Geometry from this calculator alone does not establish compliance, does not select a protective system, and does not replace a competent person's assessment of layering, water, surcharge loads, adjacent structures, vibration, weather, or other site conditions.
OSHA Soil Classification
OSHA classifies soil/rock into four categories based on stability, from most stable to least:
- Stable Rock: Vertical walls permitted (90°)
- Type A: 3/4H:1V slope (53°) — cohesive soils, ≥1.5 tsf
- Type B: 1H:1V slope (45°) — cohesive soils, 0.5–1.5 tsf
- Type C: 1-1/2H:1V slope (34°) — granular/weak soils, ≤0.5 tsf
OSHA Appendix A requires a competent person to classify the deposit from at least one visual and one manual analysis. This calculator is a geometry aid after that classification step, not a substitute for the field analysis itself or for protective-system selection.

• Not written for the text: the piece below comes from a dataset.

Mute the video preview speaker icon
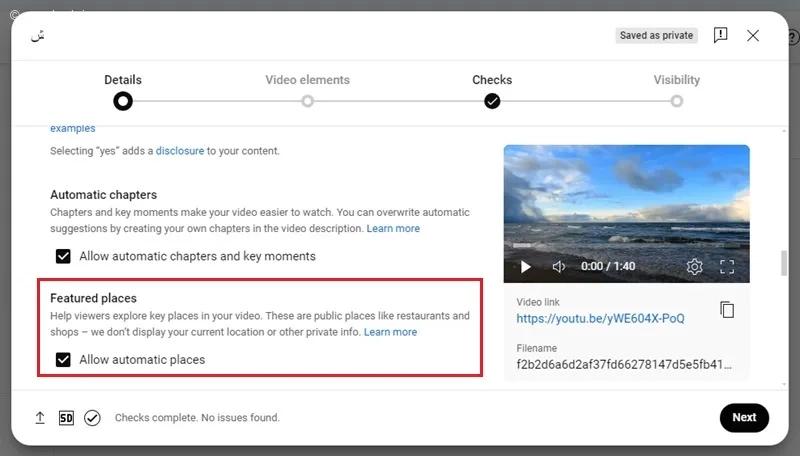Image resolution: width=800 pixels, height=456 pixels. (559, 266)
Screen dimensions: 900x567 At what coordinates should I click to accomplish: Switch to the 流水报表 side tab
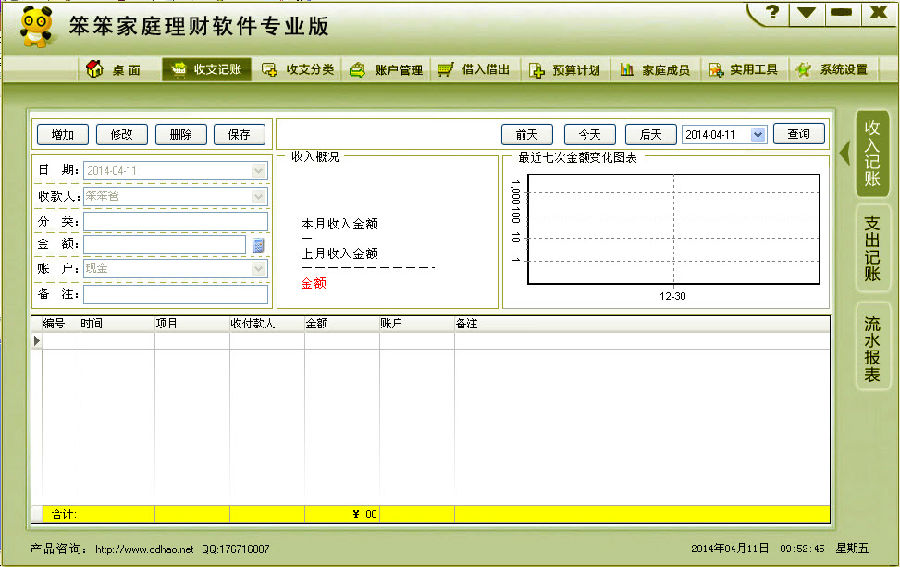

If the soil call is changing or the trench geometry keeps shifting in the field, review the excavation mistakes guide alongside the OSHA trench safety guide before treating the setback as final.
Slope Setback Formula
The setback per side = depth × horizontal slope ratio. The top-of-trench width = bottom width + 2 × setback. For example, a 10 ft deep trench with 2 ft bottom width in Type C soil has a setback of 10 × 1.5 = 15 ft per side, for a top width of 32 ft. The excavation formulas guide shows the same geometry in reusable estimating form.
Benching Rules
For Type A planning outputs, the first rise above the trench bottom is capped at 4 ft and each additional rise is capped at 5 ft, with a 2 ft horizontal bench-width assumption.
For Type B planning outputs, the first rise and each additional rise are both capped at 4 ft. Type B benching applies only to cohesive Type B soil. If the deposit is non-cohesive Type B, layered unfavorably, or otherwise outside Appendix B assumptions, the benching result should not be treated as a protective-system selection or compliance determination.
Type C benching is not permitted under OSHA Appendix B, and stable rock is handled outside benching because the allowable configuration may be vertical.
PE Requirement
OSHA Appendix B sloping and benching configurations apply to excavations 20 ft or less in depth. Deeper sloping or benching requires a registered professional engineer design under 29 CFR 1926.652(b), unless you are following another allowed written design option such as approved tabulated data.
Support systems and shield systems are handled separately under 29 CFR 1926.652(c). Those systems must stay within the applicable manufacturer instructions or approved tabulated data, or they need a registered professional engineer design.
Primary OSHA Sources
Review the governing OSHA text before relying on any planning output: 29 CFR 1926.652, Appendix A, Appendix B, and the OSHA Technical Manual.